Aldatma ve Korkutma Partisi!

01 Şubat 2024 Perşembe

Yerel seçimlere iki aydan kısa bir süre kala açılımını Aldatma ve Korkutma Partisi başta olmak üzere pek çok şekilde yapabileceğimiz AKP, o geleneksel politikasını yine devreye soktu. 

Seçim sürecinde ekonomi konuşulmasın da ne konuşulursa konuşulsun!

Yine benzer bir süreçteyiz. 

Can Atalay’ın milletvekilliğinin hukuksuz biçimde düşürülmesi doğal olarak gündemin ilk sırasına oturdu. Atalay’ın avukatları dördüncü kez Anayasa Mahkemesi’ne (AYM) başvuracaklar. Anayasanın hiçe sayılması anlamına gelen bu Meclis darbesini kabul etmemek, alışmamak gerekiyor. 

Atalay, milletin oylarıyla seçildi, Meclis’in oylarıyla düşürüldü!

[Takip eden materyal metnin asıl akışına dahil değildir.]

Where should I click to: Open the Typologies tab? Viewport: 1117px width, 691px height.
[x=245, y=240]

Anayasa Mahkemesi, “Atalay milletvekilidir” dedi. Meclis, “Değildir, teröristtir” dedi!

Ortada yargı kurumları arasındaki çatışmadan kaynaklanan bir karmaşa yok, AYM kararlarına uyulmamasından kaynaklanan bir hukuksuzluk var!

***

İktidar ve ortakları Can Atalay kararına gösterilen tepkiye karşılık da tehdit savuruyor:

-Sonuçlarına katlanırsınız!

Anayasayı katlamışlar rafa koymuşlar, buna itiraz edeni de katlayacaklarını söylüyorlar.

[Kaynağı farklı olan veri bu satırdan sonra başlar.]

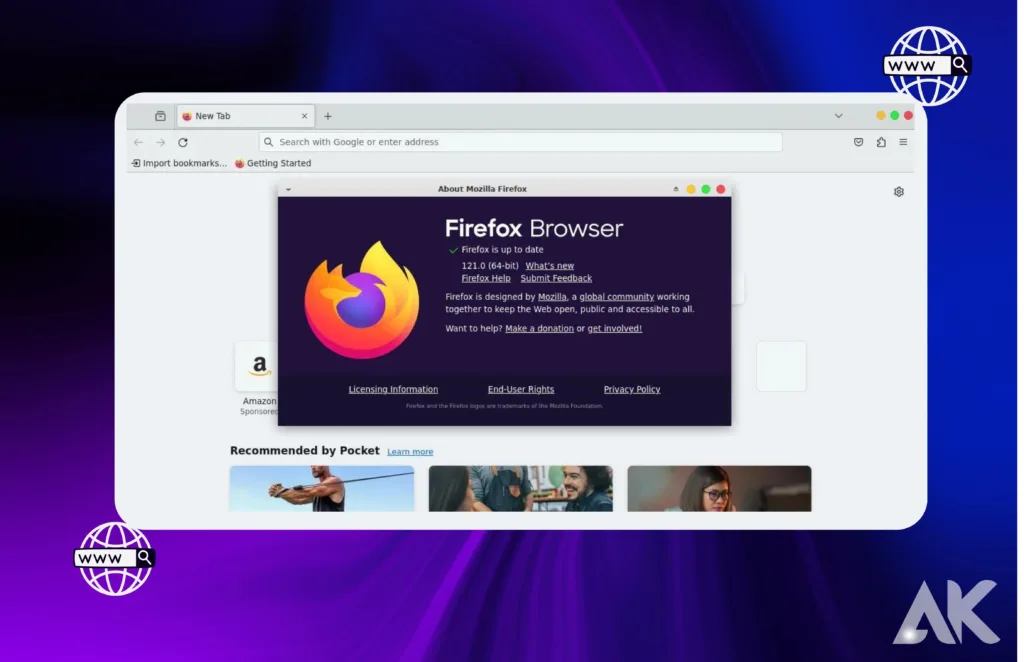Screen dimensions: 1024x662
Task: Click the back navigation arrow
Action: tap(138, 142)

Anadolu diliyle söylemek gerekirse, hem dövmek hem ağlamasını yasaklamak gibi bir şey!

Başta vurguladık: Ana stratejileri ekonomiyi unutturacak her şeyi yapmak. Bu bağlamda bir yandan Can Atalay üzerinden dayatılan anayasasızlaştırmaya itiraz ederken bir yandan da ana ekonomiyi gündemde tutmak gerekiyor. 

İşin aldatma ve korkutma boyutuyla devam edelim. Bir süredir, “Şeriat isteriz”, “Yaşasın hilafet” sloganlı gösteriler yapılıyor. Ortak özellikleri özel koruma altında yapılıyor olması! Güvenlik güçleri göstericilerin başına bir şey gelmesin diye özel önlemler alıyor!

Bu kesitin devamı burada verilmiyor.